→ Material provided:
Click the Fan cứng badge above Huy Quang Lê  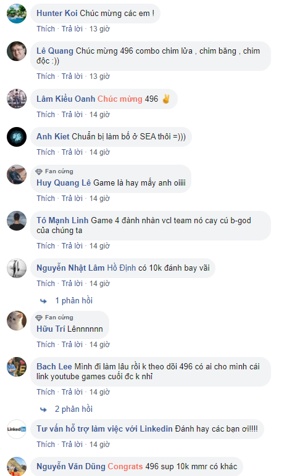click(54, 171)
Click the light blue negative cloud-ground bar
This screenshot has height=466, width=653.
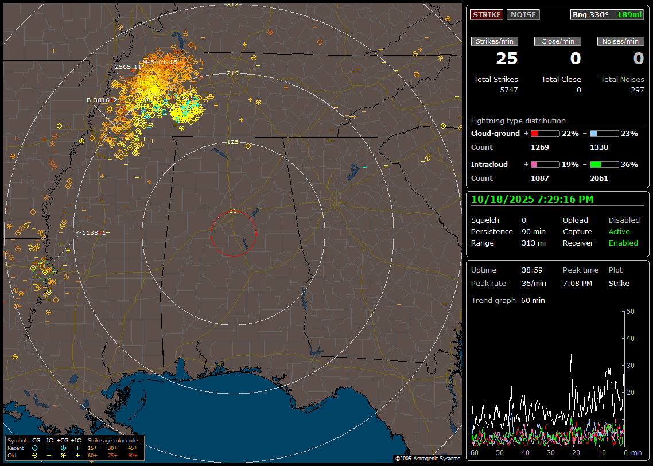click(604, 133)
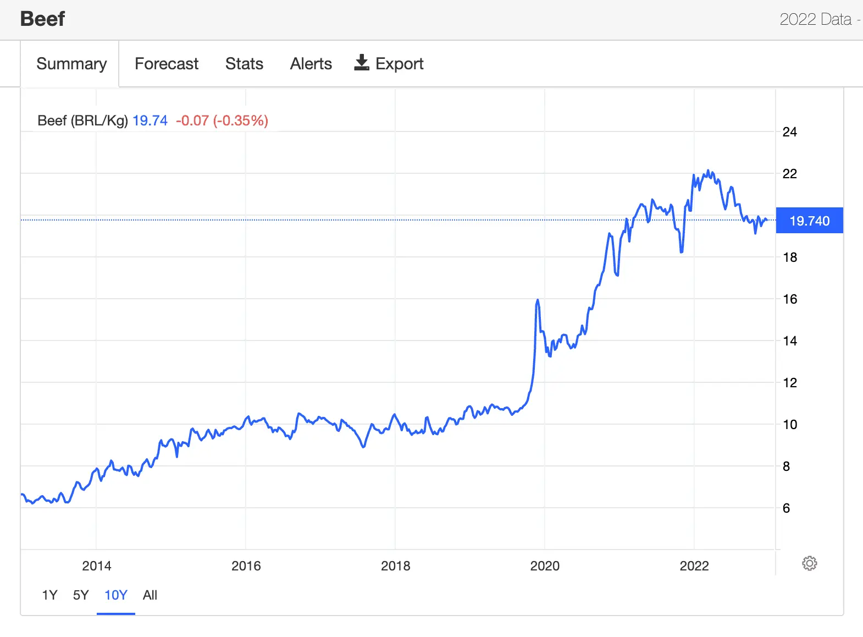Click the 2014 label on the time axis
863x637 pixels.
[x=96, y=565]
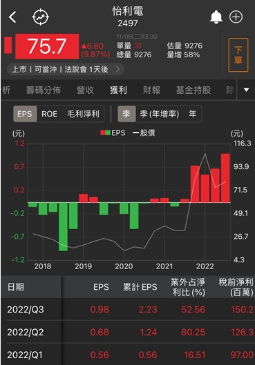Tap the 下單 order button
Viewport: 255px width, 365px height.
(x=238, y=55)
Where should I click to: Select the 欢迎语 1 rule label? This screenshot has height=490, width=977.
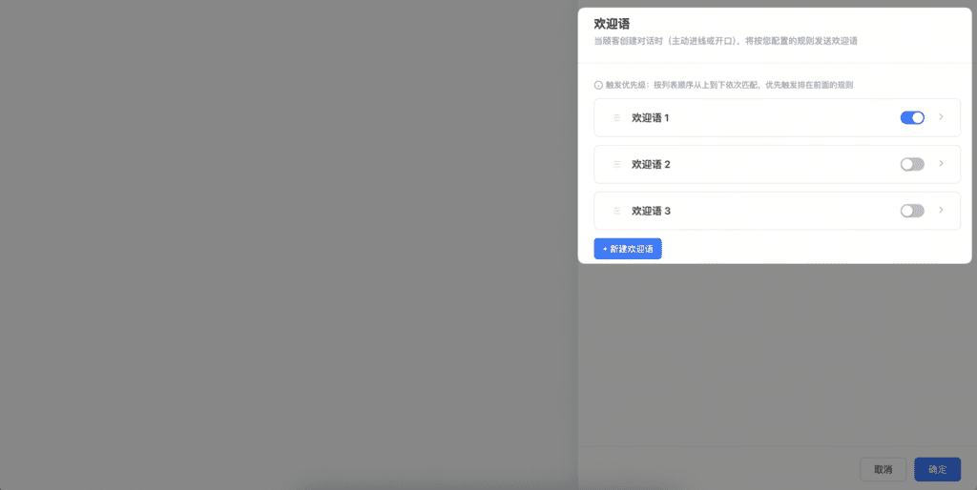tap(651, 118)
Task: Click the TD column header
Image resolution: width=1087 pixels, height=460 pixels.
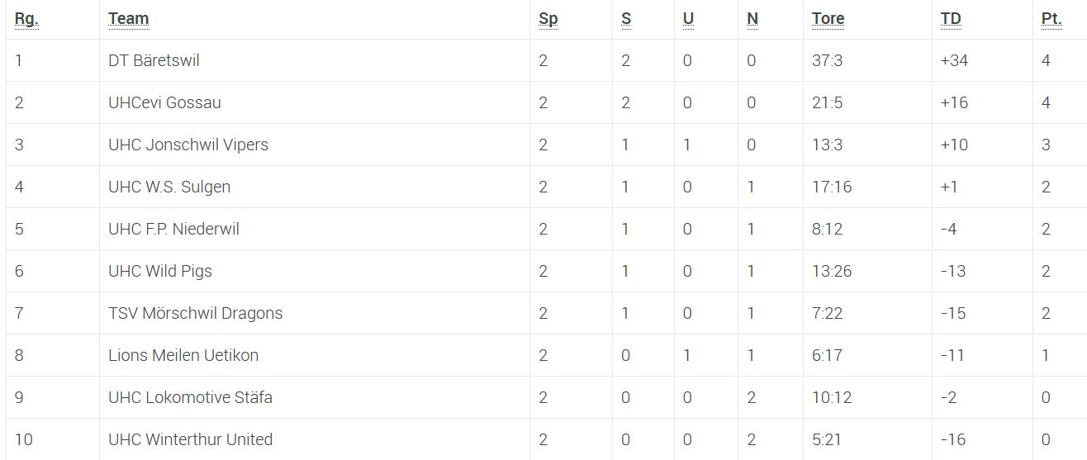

→ What you are asked to do: Transcribe the listing word for word, starting at the line that contains "Click the light" and continuing through the end of the listing. Leave the pictures out of your answer.

→ The answer:
Click the light blue negative cloud-ground bar
This screenshot has height=466, width=653.
click(604, 133)
Click the 2014 label on the time axis
863x637 pixels.
[x=96, y=565]
Tap the 下單 order button
Viewport: 255px width, 365px height.
(x=238, y=55)
Where should I click to: Select the 欢迎语 1 rule label? This screenshot has height=490, width=977.
tap(651, 118)
Task: Click the TD column header
Image resolution: width=1087 pixels, height=460 pixels.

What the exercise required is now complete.